• ABOUT THIS TASK: All lines holding the string "novih" should be copied from the data below.

»»

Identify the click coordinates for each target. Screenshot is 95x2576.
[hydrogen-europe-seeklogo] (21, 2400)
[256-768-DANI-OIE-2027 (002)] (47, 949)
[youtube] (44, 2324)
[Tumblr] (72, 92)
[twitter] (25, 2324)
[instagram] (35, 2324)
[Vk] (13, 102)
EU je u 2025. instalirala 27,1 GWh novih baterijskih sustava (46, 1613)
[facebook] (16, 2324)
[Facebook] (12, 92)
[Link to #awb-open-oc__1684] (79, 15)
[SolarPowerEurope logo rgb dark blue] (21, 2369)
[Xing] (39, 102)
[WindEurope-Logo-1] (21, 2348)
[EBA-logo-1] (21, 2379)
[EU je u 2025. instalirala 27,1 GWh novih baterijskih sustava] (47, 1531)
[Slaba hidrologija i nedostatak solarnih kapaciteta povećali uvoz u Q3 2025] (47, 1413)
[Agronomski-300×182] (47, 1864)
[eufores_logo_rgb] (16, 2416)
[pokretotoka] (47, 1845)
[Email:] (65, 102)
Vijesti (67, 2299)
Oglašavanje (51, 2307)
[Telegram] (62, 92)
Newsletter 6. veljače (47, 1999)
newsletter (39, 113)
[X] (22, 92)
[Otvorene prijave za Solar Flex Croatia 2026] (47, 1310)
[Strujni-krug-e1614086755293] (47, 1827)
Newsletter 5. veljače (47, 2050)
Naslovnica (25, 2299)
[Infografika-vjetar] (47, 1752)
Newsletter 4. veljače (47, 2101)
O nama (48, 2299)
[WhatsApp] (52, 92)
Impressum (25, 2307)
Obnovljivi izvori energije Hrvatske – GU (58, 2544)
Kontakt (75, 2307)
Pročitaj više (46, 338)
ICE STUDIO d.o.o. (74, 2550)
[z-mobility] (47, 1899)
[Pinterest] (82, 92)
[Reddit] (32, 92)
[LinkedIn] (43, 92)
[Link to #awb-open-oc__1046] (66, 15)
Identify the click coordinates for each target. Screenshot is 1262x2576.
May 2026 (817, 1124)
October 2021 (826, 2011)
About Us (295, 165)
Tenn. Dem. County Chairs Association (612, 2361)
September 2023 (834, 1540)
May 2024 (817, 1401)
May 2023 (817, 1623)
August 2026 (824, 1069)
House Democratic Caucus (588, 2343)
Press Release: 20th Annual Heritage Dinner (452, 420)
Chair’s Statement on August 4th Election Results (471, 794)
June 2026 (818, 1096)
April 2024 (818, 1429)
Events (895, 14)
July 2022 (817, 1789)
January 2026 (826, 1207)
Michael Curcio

««

• EXERCISE RESPONSE:
EU je u 2025. instalirala 27,1 GWh novih baterijskih sustava (46, 1613)
[EU je u 2025. instalirala 27,1 GWh novih baterijskih sustava] (47, 1531)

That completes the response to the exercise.